No one beyond Downey and Law makes much of an impression.  Mark Strong provides a little menace as Blackwood, but scant screentime and going out with a bit of a whimper leaves him a rather ho-hum villain.  Also, while the inclusion of Irene Adler makes sense given her prominence in Holmes-related literature (although she only appeared in one story by Doyle himself), the character feels like a superfluous and underutilized addition to the plot, and Rachel McAdams seems a little out-of-place. Irene requires something of the femme fatale that McAdams doesn’t have. There are smaller roles for Kelly Reilly (as Watson’s fiancee), Eddie Marsan (as the clueless police chief Inspector Lestrade), and Hans Matheson (as an accomplice of Blackwood), but the only characters who really matter are Holmes and Watson. A second treat for fans of the books is the presence (sort of) of Professor Moriarty, considered Holmes’ arch nemesis in Doyle’s stories, as a shadowy, unseen background figure with promise to become a more prominent adversary in following installments.
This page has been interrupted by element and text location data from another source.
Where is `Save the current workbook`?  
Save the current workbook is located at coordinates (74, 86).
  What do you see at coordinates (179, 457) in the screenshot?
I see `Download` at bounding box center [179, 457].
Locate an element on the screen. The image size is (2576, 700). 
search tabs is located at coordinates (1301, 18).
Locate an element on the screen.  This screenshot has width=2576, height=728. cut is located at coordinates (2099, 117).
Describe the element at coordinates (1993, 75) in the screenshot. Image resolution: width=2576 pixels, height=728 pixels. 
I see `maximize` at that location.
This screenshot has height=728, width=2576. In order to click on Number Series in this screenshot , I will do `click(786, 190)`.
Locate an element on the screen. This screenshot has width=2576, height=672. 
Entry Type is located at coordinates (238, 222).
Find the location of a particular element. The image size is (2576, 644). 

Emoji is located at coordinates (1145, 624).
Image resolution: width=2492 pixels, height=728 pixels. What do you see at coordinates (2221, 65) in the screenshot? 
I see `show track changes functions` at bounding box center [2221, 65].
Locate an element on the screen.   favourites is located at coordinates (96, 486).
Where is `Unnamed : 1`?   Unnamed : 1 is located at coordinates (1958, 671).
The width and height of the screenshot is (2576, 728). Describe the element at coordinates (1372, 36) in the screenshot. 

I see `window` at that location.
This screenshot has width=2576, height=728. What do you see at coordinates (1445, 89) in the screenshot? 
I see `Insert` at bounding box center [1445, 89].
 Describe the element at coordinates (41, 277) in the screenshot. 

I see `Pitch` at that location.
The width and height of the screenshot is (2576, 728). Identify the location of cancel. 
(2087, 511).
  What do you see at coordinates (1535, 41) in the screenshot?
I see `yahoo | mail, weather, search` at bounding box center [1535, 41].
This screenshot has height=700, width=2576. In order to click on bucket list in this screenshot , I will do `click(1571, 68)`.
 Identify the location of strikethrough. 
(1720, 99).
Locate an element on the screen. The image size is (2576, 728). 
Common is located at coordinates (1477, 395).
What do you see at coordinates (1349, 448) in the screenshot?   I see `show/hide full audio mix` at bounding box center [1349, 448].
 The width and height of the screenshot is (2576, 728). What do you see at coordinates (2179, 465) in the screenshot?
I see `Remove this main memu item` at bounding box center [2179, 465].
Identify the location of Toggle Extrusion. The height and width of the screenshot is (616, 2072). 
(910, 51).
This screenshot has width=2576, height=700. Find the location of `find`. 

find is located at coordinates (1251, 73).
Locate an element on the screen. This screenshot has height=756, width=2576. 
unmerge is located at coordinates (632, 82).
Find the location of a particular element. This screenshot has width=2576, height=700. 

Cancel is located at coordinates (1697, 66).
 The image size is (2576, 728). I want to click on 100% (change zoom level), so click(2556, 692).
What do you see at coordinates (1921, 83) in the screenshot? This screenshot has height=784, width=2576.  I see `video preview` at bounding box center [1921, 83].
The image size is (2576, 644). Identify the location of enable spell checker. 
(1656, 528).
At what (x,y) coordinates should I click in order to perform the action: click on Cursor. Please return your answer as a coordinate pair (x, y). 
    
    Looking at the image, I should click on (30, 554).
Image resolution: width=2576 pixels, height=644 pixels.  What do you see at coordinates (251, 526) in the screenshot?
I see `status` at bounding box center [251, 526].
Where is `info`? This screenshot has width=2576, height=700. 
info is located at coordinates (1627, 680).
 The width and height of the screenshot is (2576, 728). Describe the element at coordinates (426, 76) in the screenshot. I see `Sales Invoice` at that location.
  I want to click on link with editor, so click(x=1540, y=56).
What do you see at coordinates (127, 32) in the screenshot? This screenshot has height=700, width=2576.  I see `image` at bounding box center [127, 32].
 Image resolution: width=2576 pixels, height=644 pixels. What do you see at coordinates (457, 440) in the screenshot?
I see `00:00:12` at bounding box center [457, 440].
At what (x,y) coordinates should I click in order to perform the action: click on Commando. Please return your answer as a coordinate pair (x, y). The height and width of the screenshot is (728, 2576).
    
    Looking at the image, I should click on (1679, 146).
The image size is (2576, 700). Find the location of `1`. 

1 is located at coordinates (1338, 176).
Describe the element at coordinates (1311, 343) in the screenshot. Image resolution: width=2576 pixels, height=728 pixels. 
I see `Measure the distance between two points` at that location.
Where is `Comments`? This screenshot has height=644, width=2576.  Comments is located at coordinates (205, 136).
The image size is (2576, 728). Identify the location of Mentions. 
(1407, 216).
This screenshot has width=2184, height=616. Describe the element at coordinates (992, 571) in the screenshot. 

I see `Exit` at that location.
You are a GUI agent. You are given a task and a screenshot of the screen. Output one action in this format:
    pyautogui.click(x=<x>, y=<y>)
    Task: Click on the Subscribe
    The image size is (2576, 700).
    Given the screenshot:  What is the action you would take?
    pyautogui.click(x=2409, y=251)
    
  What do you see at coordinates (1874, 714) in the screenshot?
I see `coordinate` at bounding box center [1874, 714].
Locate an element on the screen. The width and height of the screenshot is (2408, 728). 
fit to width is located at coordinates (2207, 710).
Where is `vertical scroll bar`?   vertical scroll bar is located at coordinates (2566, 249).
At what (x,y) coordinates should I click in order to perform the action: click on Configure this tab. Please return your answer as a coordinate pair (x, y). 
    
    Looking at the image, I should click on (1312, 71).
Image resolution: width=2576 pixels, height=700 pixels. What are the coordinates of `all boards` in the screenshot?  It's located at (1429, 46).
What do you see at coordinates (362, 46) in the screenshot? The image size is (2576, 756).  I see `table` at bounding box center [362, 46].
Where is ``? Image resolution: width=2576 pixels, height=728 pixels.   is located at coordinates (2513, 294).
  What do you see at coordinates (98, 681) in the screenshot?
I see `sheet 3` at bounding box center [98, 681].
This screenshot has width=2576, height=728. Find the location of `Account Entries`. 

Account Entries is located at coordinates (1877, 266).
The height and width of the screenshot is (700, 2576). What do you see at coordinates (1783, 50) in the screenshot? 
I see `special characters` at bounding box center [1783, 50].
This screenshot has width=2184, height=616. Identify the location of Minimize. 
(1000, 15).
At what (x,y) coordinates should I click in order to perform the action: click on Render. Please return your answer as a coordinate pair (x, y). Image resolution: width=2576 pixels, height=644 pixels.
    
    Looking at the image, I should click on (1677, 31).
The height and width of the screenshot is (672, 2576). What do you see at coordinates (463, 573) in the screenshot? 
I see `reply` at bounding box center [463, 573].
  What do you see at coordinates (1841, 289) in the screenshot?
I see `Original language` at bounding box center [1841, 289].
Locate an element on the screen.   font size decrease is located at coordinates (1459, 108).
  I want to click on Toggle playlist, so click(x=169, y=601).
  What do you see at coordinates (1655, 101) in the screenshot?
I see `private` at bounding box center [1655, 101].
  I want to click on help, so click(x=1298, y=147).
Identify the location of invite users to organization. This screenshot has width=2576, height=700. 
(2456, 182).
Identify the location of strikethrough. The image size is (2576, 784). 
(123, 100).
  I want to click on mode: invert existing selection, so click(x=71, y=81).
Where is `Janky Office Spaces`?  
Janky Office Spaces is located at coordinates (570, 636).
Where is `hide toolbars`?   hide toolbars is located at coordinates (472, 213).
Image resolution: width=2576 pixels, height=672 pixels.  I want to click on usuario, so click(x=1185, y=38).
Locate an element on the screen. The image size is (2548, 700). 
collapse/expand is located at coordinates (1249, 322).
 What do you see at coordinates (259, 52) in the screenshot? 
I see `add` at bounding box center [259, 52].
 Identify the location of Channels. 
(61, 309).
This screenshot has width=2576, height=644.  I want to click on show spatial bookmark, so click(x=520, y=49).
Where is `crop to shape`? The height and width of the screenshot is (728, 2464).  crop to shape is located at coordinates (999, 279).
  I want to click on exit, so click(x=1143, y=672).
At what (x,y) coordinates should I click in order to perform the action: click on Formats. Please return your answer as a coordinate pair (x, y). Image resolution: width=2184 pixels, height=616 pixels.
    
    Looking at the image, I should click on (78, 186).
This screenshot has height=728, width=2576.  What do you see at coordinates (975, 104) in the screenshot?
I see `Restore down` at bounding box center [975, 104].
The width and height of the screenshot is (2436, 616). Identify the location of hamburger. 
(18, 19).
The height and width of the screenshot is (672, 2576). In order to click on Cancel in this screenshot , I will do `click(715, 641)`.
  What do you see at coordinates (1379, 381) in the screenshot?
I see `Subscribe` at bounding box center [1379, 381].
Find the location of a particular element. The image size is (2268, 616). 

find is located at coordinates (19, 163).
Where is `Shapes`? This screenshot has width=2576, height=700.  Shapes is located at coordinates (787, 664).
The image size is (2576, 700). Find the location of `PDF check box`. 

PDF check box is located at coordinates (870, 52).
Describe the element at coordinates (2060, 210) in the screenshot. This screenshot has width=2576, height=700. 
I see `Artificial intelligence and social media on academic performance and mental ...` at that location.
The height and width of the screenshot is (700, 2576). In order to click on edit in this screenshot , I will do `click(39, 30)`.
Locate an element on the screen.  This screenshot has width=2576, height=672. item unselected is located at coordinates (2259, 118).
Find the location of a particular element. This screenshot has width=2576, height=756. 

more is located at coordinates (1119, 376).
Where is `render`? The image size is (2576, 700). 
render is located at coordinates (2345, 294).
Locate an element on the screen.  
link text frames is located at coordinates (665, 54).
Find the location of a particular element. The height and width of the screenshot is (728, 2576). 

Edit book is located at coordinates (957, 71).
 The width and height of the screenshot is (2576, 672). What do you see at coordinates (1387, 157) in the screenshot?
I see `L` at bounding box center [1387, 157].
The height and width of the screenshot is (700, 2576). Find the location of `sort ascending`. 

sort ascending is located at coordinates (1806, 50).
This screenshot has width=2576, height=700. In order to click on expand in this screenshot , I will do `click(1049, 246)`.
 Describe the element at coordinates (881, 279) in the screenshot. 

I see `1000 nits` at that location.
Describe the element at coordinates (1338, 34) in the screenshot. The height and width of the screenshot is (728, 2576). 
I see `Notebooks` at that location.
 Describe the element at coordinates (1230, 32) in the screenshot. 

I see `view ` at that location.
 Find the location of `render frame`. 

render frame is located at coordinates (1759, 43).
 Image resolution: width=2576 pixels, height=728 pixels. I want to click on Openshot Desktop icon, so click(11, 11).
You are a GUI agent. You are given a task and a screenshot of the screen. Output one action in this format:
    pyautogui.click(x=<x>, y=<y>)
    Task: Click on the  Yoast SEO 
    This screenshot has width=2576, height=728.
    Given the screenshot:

Guy Ritchie brings a healthy helping of style, taking us through a gloomy 1890s London where buildings loom ominously overhead, the kind of London where it’s easy to imagine Jack the Ripper stalking the streets. He has a similarly energetic style with the various fight scenes, including the first couple of Holmes’ fights, first shown in slow motion as we hear Holmes’ mental plan of methodical attack, and then repeated in real time, and Holmes being chased by a hulking Frenchman through a shipyard that ends in a watery catastrophe. Along the way, Downey and Law keep things buoyant with snappy dialogue and Downey being his engaging oddball self (as with Iron Man, Sherlock Holmes would have lost something, maybe a lot, without Downey). There’s also a few playfully flirtatious encounters with Holmes and Irene, a little suspense in a slaughterhouse, and a climactic swordfight on the under-construction London Bridge.

Sherlock Holmes isn’t perfect, but open-minded Holmes fans will find much of Holmes’ spirit remains intact, with the movie retaining forgotten details of Doyle’s writings even as it updates for modern audiences, and for everyone else it’s an entertaining two hours that doesn’t require you to check your brain at the door. It’s possible to see Downey’s Holmes continuing in a franchise as his Tony Stark has done with Iron Man (a second Holmes installment is already planned), and if done properly, squaring Holmes and Watson off against Professor Moriarty could bump the sequel up to another level (Moriarty is to Holmes as The Joker is to Batman or Lex Luthor is to Superman). In the meantime, this film mostly succeeds at both an updated action-comedy and a nod to its page origins, and an entertaining ride.